Review: Turn of the Screw at Glyndebourne

Dark and foreboding, Benjamin Britten’s Turn of the Screw at Glyndebourne will keep you thinking long after the curtain has come down.

The opera, based on the novella by Henry James, is disturbing, haunting, and everything a Gothic ghost story should be.

Anthony Gregory who sings the part of Peter Quint is outstanding. His voice, his stage presence, he is the very depiction of a spooky apparition back from the dead.

The set is incredible. Revival Director Francesca Gilpin keeps original director Jonathan Kent’s use of a giant glass pane which rotates on stage to form the window of the sitting room. It also changes so that the audience are either inside the room with the characters, or outside looking in.

But the most clever use, is when it is lowered to form the ‘lake’ where former governess Miss Jessel (Miranda Keys) lays in a watery grave.

It is here that I should mention the incredible costumes. Miss Jessel who returns to haunt the house, looks as if she has indeed stepped out of a lake. Her costume looks like it is permanently drenched in water, her hair is wet, and she is splattered with mud.

The children, Louise Moseley who plays Flora and Thomas Delgado-Little who plays Miles, sing confidently and have beautiful voices.

The bone chilling song ‘Malo’ which runs through the opera, matches Thomas Delgado-Little’s voice perfectly.

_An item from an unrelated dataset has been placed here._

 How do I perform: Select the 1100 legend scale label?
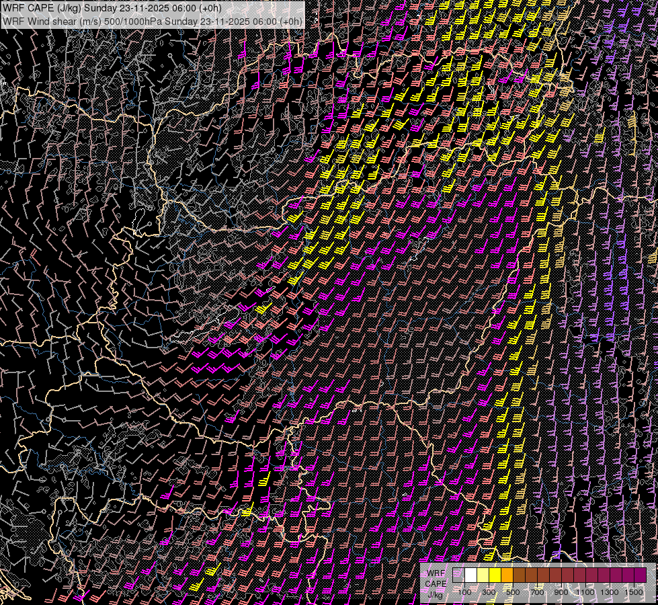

His haunting tone sends a chill down your spine.

I would like to talk a little bit about the plot now. The opera follows Governess (Natalya Romaniw) who is asked to look after Miles and Flora by their guardian.

The Governess is uncomfortable about taking the job and explains to us her feeling of foreboding as she sits on the train.

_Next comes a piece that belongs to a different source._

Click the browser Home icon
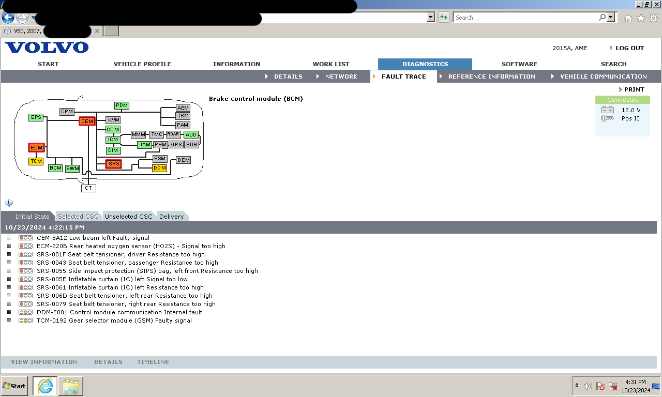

But when she arrives, she fits in perfectly and learns to love the children in her charge.

However, a dark and curious past is alluded to by the house keeper Mrs Grose (Anne Mason), who says something terrible has happened to the children at the hands of former Governess Miss Jessel and valet Peter Quint.

Both are now dead, but the Governess has been seeing their ghosts peer through the window and is terrified the children will once more fall under their evil influence.

But is it really the ‘ghosts’ that are causing the bad behaviour of Miles? Or is it more that the Governess is severely disturbed and through her suffocating and dark obsession to protect the children, she has imagined the ghosts and influenced the children with her hysteria?

The Governess is unquestionably an unreliable narrator. When she asks Flora if she sees the ghost of Miss Jessel at the lake, she says no. At this point I really believed the Governess was mad and had imagined the ghosts herself.

But then later, when she is alone with Miles he points and screams ‘Peter Quint, you devil!’ which would suggest she has been right all along, and the children have also been seeing the ghosts, and have been possessed by them. Or is he saying this, merely because he knows the Governess wants to hear it?

The opera captures James’ analysis of the human psyche perfectly, and just like the novella, leaves you with unanswered questions. He is giving nothing away.

What has happened in the past? Are the ghosts real? Is the Governess mad?

It is up to you to decide.

Leo McFall conducts the Glyndebourne Tour orchestra which was magnificent. The orchestra perform a foreboding, dark, threatening sequence of music, which adds to the mounting atmosphere on stage.

The opera, which is part of the Glyndebourne Tour, runs at the opera house until November 28. It was first performed at Glyndebourne in 2006 and has been revived for the tour.